Mount Fiske Explained

Mount Fiske
Elevation Ft:13503
Elevation Ref:[1]
Prominence Ft:823
Isolation Mi:2.12
Isolation Ref:[2]
Parent Peak:Mount Darwin (13,837 ft)
Etymology:John Fiske
Listing:Sierra Peaks Section
Map:California#USA
Map Size:250
Label Position:left
Location:Kings Canyon National Park
Fresno County
California, U.S.
Range:Sierra Nevada
Coordinates:37.1366°N -118.6678°W
Coordinates Ref:[3]
Topo:USGS Mount Darwin
Rock:granite
First Ascent:1922
Easiest Route: Southeast Ridge

Mount Fiske is a 13,503-foot-elevation (4,116 meter) mountain summit located near the crest of the Sierra Nevada mountain range, in Fresno County of northern California, United States.[3] It is situated in northern Kings Canyon National Park, west of the community of Big Pine, east of Mount Huxley, and two miles south of Mount Darwin, which is the nearest higher neighbor. Mount Fiske ranks as the 60th highest summit in California.[2]

Climate

According to the Köppen climate classification system, Mount Fiske is located in an alpine climate zone.[4] Most weather fronts originate in the Pacific Ocean, and travel east toward the Sierra Nevada mountains. As fronts approach, they are forced upward by the peaks, causing them to drop their moisture in the form of rain or snowfall onto the range (orographic lift). This climate supports the Mount Fiske Glacier in the north cirque. Precipitation runoff from this mountain drains southeast into headwaters of the Middle Fork Kings River, or northwest into Evolution Creek which is a San Joaquin River tributary.

### Available data
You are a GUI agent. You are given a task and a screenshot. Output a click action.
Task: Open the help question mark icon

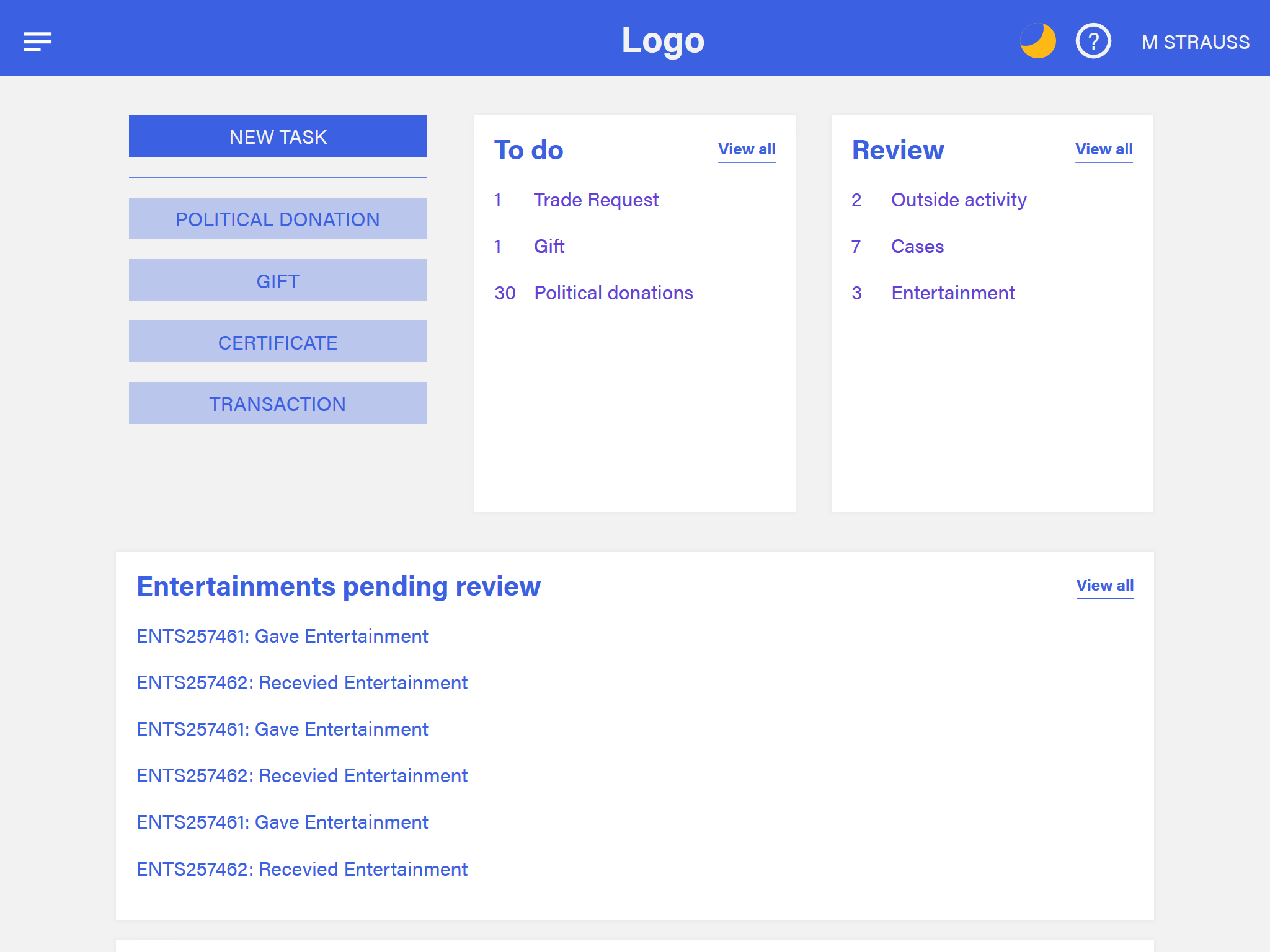coord(1093,41)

### Problem set
a: According to the Mount Fiske text, what glacier lies in the mountain's north cirque?
b: Rewrite the part of the Mount Fiske text starting at "Etymology:John Fiske" and ending at "California, U.S.", swapping "Fresno County" for "Inyo County".

### Exercise results
a: The Mount Fiske Glacier.

b:
Etymology:John Fiske
Listing:Sierra Peaks Section
Map:California#USA
Map Size:250
Label Position:left
Location:Kings Canyon National Park
Inyo County
California, U.S.